The consortium led by RSPB (2009a,b) which has obtained 4-year LIFE funding for 'Conserving machair habitats and species in a suite of Scottish Natura sites' was described above (see Coll and Tiree section 16.6.9). This project is relevant to the machair areas in Lewis and Harris, and it is understood that it will provide funding for the Uist LGMG for the next four years. The administration of the scheme has now been taken over by RSPB. The agreement signed in January 2009 between Comhairle nan Eilean Siar ( CnES), SNH and RSPB Scotland ( CnES, 2009) is also relevant (Section 16.6.9).

16.7.9 Cost effectiveness

This Uists scheme is focussed on scaring, including lethal scaring, of Greylags off cereal crops, and the LGMG consider the scheme has been reasonably successful in achieving this. However it admits that the scheme is "failing to meet crofters expectations, and there is widespread disgruntlement that there is no protection offered to help control goose damage to other parts of crofters holdings".

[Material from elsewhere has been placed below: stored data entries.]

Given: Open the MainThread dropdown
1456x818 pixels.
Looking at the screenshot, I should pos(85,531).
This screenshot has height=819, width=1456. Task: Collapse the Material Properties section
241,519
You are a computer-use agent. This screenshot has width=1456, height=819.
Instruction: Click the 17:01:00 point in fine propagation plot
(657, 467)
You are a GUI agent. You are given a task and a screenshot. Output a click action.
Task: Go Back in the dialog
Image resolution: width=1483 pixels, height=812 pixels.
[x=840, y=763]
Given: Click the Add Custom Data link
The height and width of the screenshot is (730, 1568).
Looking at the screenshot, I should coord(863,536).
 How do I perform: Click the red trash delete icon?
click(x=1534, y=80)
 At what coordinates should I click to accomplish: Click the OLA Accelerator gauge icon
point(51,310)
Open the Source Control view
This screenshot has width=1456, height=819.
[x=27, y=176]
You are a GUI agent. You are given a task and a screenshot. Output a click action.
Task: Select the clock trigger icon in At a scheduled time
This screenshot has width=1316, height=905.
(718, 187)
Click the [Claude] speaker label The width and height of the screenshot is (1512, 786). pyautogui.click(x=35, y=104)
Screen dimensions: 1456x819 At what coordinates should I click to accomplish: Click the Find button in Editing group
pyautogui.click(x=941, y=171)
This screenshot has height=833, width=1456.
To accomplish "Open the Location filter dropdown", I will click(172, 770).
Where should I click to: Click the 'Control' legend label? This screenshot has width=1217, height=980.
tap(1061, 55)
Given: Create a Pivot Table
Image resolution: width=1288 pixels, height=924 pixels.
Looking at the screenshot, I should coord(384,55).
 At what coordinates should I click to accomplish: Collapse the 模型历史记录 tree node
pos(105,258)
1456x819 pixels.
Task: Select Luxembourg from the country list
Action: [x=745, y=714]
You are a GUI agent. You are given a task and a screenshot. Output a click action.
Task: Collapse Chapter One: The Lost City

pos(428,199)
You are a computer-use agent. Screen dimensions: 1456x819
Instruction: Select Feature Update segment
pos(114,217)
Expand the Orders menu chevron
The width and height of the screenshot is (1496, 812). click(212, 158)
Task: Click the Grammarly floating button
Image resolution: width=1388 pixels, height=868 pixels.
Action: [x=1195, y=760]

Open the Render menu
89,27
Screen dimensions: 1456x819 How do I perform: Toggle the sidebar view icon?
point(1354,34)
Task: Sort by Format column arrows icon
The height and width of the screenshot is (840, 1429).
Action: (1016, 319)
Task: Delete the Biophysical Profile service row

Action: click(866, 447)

The cost per Greylag is around £10-11 per bird. This relatively low cost reflects the absence of payments to participants, for which there is no demand. The scaring programme is clearly not 100% effective and additional input or greater efficiency is desirable. A credible method of reducing the population to tolerable levels is sought by stakeholders in the Uists, for which additional funding is thought to be required. The change to LIFE funding is expected to deliver such additional funding. Based on this expectation, the LGMG undertook to try egg oiling again in 2010 and to increase the level of scaring in an attempt to improve its effectiveness.

16.7.10 Conclusion

Current policy has been partially successful in protecting the cereal crops in the Uists but has failed to address all the concerns of crofters. There is considerable discontent amongst crofters that not enough is being done to manage the size of the goose population and thereby address a problem that is likely to increase in future.

The cost per goose from the present scheme is relatively low because there are no payments to crofters, the intervention being focussed on scaring. The central policy measures do little to deal with damage by migratory species (particularly Barnacle Geese), although SNH operate a small number of separate Management Agreements with farms to make provision for Barnacle Geese on North Uist.

There is some uncertainty over the level of responsibility and control NGMRG will have over the LGMG during the LIFE project, since the LIFE project will be controlling finance. The new funding arrangement appears to present a good opportunity for partnership between the various interests and the NGMRG could maintain an important advisory role (e.g. in relation to any legislative changes proposed by the LGMG).